WORK on the £1.3 billion Queensferry Crossing has been halted for an average of two days a week since November because of bad weather.
Engineers behind the 1.7-mile structure – alongside the Forth Road Bridge – expected to lose 32 days to the weather in that period, but the actual total was 71.5 days.
Contractors are now under pressure to explain why the bridge’s programme didn’t make more allowance for bad weather.
The crossing is currently expected to open in May next year, five months later than previously stated by the Scottish Government.
Labour’s Transport spokesman Neil Bibby said: “No government or contractor can control the weather but there should have been much better planning for all eventualities.
“It looks like this project had very optimistic expectations for Scottish weather that have unsurprisingly not been met.
“It’s little wonder that the opening date for the bridge has been delayed by at least six months.
“Given there have been more than double the number of days lost to bad weather than expected, SNP ministers must confirm what discussions they have had with Transport Scotland about this and whether there will be any additional cost to the taxpayer because of the delays.”
Work to erect the cables on the bridge is affected by winds of more than 25mph and work to install the decking units is affected by speeds of more than 34mph.

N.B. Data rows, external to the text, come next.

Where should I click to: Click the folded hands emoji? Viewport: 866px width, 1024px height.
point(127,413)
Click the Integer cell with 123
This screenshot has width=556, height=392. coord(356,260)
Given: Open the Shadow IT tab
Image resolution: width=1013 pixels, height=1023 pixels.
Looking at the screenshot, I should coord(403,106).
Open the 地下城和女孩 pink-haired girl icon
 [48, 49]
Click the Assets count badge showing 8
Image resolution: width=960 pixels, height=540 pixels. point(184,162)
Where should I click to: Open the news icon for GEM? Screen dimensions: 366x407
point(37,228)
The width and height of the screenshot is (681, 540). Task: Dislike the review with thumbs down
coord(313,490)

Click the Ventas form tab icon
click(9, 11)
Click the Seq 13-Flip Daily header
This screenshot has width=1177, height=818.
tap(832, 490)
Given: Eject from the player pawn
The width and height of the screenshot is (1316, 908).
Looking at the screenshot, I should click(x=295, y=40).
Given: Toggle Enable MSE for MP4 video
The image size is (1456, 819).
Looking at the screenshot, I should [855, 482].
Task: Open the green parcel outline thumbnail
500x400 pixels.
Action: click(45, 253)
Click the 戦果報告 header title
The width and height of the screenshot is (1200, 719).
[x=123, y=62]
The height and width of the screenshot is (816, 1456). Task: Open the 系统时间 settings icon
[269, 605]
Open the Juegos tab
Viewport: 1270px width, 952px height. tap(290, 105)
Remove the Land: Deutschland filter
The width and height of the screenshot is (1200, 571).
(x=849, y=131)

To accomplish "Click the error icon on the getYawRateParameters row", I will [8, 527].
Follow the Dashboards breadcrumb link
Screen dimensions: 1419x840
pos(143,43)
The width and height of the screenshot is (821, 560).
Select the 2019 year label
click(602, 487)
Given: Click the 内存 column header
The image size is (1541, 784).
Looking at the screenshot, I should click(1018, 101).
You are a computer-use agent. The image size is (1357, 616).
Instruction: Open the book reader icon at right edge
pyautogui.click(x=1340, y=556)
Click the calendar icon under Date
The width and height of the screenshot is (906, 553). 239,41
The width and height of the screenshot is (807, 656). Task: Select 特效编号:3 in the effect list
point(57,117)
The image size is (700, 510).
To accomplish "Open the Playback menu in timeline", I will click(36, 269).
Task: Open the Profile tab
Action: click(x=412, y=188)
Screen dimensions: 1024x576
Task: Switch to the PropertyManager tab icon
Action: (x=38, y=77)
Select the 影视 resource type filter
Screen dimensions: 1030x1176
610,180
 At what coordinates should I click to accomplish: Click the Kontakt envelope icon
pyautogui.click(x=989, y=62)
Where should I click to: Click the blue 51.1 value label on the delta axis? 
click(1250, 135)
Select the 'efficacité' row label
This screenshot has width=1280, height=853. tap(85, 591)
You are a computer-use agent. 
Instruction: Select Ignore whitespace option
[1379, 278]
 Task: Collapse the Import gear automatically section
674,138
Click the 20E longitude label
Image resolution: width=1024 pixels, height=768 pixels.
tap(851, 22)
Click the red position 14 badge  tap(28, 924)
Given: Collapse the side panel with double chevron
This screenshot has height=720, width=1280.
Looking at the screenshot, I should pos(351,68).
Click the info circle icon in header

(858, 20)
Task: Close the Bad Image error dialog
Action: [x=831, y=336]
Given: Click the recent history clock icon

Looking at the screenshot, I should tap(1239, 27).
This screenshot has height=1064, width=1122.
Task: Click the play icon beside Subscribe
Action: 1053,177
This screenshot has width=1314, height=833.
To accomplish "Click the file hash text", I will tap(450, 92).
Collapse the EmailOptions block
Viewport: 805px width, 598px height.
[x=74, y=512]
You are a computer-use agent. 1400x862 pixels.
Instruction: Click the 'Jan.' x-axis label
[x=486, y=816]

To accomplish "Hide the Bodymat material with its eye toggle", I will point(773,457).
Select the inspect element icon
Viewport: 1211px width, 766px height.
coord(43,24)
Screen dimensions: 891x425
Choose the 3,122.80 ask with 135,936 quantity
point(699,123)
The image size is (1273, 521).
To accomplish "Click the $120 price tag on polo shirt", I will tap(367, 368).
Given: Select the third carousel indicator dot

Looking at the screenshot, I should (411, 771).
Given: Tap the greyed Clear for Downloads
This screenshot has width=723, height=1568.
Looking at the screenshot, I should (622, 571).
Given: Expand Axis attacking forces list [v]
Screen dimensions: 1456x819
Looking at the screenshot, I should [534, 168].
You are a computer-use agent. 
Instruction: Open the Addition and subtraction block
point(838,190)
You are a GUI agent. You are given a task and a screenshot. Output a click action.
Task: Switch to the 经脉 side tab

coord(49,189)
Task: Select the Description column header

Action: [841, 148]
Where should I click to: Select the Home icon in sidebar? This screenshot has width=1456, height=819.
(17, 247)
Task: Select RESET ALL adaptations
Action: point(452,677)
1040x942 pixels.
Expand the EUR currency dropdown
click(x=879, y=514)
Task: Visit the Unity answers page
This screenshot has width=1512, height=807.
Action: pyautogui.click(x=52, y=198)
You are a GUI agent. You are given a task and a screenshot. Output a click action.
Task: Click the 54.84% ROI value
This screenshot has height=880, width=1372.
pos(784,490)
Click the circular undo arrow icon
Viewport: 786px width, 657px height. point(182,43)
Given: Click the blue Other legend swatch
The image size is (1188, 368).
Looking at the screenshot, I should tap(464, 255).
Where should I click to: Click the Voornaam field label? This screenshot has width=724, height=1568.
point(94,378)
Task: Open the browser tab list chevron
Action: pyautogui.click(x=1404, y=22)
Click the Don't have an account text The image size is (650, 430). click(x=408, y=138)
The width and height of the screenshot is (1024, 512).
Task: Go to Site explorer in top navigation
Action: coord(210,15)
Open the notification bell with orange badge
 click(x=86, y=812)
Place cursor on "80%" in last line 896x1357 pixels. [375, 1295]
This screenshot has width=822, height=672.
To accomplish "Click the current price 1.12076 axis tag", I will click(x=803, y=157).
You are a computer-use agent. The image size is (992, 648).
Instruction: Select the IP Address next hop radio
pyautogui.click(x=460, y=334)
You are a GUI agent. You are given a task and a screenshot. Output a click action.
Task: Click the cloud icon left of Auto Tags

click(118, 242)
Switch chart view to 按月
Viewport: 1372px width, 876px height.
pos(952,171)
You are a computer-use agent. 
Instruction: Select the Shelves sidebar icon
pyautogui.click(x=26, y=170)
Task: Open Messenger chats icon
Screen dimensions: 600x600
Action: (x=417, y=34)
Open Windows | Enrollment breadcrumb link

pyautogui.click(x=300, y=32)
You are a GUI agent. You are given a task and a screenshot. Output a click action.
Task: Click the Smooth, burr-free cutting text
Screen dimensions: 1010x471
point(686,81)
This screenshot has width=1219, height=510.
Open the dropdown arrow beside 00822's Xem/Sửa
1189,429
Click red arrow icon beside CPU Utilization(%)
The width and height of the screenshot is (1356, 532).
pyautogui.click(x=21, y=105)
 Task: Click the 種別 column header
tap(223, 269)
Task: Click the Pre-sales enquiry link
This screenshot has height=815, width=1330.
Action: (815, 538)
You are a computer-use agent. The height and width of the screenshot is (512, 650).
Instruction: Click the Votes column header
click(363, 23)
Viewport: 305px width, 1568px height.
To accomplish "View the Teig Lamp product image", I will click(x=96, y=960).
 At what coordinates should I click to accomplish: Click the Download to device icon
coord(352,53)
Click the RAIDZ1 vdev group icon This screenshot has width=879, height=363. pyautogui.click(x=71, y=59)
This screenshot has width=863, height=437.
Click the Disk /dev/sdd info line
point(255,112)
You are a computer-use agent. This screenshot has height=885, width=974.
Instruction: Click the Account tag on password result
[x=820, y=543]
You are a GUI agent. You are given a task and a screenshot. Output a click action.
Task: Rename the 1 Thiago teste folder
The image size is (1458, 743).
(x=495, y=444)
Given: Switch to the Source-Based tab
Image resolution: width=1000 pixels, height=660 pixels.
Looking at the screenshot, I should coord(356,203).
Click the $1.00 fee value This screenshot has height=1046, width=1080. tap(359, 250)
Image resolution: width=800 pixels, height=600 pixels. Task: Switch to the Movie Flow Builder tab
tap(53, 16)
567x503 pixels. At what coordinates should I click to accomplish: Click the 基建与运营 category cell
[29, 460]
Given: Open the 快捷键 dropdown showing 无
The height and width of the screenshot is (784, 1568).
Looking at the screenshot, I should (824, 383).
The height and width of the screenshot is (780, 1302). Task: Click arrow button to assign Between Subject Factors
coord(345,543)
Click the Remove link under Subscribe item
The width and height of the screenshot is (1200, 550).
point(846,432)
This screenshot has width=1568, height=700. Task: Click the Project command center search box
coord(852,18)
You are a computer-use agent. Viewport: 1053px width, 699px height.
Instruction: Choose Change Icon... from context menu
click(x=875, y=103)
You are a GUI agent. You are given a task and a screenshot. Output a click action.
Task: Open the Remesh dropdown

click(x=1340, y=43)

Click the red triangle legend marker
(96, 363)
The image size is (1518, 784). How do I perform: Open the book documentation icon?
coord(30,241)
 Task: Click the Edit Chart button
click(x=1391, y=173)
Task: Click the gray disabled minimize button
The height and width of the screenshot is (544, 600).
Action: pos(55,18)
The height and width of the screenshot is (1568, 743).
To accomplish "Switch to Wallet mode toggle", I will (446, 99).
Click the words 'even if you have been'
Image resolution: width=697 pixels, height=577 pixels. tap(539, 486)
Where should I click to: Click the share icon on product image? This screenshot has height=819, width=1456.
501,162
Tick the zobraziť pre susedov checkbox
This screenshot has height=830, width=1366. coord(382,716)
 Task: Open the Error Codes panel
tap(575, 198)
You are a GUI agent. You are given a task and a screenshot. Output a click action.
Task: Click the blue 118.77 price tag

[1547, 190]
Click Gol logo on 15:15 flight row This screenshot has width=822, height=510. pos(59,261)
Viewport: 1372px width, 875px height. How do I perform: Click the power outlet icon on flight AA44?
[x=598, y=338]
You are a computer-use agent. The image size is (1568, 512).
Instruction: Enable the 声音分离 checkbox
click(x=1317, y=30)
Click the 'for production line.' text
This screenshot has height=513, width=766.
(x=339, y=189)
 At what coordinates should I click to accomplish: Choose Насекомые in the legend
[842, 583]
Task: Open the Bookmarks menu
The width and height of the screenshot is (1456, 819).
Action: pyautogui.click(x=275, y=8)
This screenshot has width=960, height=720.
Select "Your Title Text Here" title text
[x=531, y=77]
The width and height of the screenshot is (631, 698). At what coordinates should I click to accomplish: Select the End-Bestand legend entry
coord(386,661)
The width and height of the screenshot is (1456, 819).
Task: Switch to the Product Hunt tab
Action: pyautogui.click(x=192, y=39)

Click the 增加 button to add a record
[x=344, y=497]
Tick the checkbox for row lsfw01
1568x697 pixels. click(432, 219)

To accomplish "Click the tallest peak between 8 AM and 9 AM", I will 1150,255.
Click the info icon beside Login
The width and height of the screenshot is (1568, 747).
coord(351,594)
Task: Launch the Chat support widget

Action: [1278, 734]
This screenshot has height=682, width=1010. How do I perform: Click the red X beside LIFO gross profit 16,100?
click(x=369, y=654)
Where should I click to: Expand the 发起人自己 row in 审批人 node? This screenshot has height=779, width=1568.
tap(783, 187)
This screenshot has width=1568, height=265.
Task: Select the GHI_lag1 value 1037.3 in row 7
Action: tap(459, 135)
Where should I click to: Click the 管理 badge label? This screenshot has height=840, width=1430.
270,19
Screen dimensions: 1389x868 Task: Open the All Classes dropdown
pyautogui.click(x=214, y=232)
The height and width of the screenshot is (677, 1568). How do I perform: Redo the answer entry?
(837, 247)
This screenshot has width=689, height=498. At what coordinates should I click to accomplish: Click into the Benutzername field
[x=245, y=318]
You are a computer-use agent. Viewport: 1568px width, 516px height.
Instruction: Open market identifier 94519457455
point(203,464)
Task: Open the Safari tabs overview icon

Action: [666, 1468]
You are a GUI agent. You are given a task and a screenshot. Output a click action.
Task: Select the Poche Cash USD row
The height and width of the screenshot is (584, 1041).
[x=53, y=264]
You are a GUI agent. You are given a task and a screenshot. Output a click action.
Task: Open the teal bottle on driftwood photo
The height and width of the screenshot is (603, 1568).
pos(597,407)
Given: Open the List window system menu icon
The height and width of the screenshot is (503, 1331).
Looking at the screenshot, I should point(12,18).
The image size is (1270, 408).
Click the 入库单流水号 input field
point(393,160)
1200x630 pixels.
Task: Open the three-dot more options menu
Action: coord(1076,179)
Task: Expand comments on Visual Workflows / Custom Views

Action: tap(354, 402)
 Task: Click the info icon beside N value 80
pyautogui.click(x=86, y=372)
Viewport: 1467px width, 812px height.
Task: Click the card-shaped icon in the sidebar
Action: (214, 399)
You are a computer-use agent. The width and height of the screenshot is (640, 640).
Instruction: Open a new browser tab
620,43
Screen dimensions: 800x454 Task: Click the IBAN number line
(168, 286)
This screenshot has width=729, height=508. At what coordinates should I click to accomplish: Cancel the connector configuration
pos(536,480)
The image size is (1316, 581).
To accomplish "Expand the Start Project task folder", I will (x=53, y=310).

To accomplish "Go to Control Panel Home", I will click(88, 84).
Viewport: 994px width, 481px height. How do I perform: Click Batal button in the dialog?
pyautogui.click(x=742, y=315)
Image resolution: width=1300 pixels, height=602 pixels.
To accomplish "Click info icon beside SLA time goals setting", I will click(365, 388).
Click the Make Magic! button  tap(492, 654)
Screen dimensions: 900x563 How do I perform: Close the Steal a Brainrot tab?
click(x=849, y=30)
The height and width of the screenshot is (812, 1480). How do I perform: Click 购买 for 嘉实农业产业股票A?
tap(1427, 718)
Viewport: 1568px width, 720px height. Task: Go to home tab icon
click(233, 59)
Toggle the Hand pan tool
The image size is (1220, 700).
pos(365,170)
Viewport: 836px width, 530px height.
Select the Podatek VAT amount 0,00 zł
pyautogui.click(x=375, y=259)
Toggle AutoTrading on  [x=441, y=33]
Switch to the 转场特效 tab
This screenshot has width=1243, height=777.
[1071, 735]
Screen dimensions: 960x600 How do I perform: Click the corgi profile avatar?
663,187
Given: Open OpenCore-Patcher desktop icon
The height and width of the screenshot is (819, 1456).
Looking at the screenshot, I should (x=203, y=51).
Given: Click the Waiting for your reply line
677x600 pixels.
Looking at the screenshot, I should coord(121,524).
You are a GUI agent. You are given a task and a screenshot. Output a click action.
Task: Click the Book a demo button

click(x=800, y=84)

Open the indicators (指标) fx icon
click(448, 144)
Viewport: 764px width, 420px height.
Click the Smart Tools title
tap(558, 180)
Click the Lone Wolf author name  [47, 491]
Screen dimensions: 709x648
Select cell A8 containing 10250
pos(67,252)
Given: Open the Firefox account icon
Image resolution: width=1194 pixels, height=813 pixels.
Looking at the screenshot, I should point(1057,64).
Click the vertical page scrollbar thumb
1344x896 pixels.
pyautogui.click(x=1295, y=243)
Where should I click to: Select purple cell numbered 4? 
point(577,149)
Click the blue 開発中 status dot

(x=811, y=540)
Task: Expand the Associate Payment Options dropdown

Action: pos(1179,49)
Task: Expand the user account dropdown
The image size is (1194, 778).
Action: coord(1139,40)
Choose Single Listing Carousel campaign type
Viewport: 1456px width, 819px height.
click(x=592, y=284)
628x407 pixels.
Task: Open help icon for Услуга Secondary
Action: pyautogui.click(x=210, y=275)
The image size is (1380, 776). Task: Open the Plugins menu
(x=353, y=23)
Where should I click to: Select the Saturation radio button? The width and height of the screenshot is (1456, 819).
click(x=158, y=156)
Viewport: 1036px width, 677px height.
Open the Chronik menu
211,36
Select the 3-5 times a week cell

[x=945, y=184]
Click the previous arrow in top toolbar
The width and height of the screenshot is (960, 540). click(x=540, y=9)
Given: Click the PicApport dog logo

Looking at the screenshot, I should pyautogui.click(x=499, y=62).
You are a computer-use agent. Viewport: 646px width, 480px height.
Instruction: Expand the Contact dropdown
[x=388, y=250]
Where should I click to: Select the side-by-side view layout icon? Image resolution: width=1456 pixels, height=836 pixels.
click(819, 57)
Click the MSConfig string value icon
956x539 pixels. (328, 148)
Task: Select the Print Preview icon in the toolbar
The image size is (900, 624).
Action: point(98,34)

Average wind speeds recorded on the neighbouring Forth Road Bridge show last year there were 158 days when the average wind speeds and gusts topped 30mph.
The year before, the tally was 142 and before that it was 131.
Alex Cole-Hamilton, Edinburgh Western Liberal Dem ocrat MSP, said: “Anyone who has seen a weather forecast will know that meteorology is not an exact science, but the fact that we have seen double the number of bad weather days than were forecast raises questions over where these numbers came from.
“The upshot of this failure of planning is that motorists are facing months more disruption and delays.”
A Transport Scotland spokesman said: “It is for the consortium FCBC to manage their resources throughout the period of the contract but we are aware of the actions that have been implemented by FCBC as required to mitigate any time being lost.
“In short, all that can be done has or is being done to achieve the earliest possible opening date to traffic but as we have stressed, no-one can control the weather.”
He added: “The Forth is a windy location and therefore FCBC’s deck lifting and cabling operations are ready to take advantage of relatively short weather windows.”